<<<<
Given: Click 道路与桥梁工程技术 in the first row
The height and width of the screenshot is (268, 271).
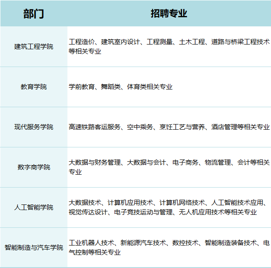Looking at the screenshot, I should (x=240, y=42).
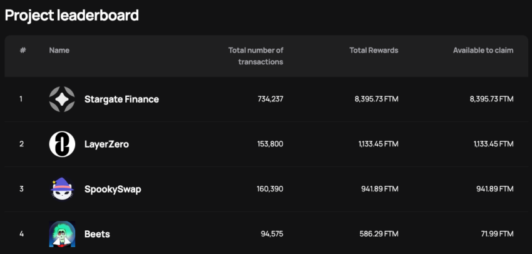532x254 pixels.
Task: Sort by Available to claim header
Action: coord(483,50)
>>>>
Leaving the pictures aside, transcribe exactly the lines from the one containing "The height and" to the final line of the entries above, both ends included.

(Reply):
The height and width of the screenshot is (268, 271).
Looking at the screenshot, I should (x=240, y=42).
532x254 pixels.
Task: Sort by Available to claim header
Action: coord(483,50)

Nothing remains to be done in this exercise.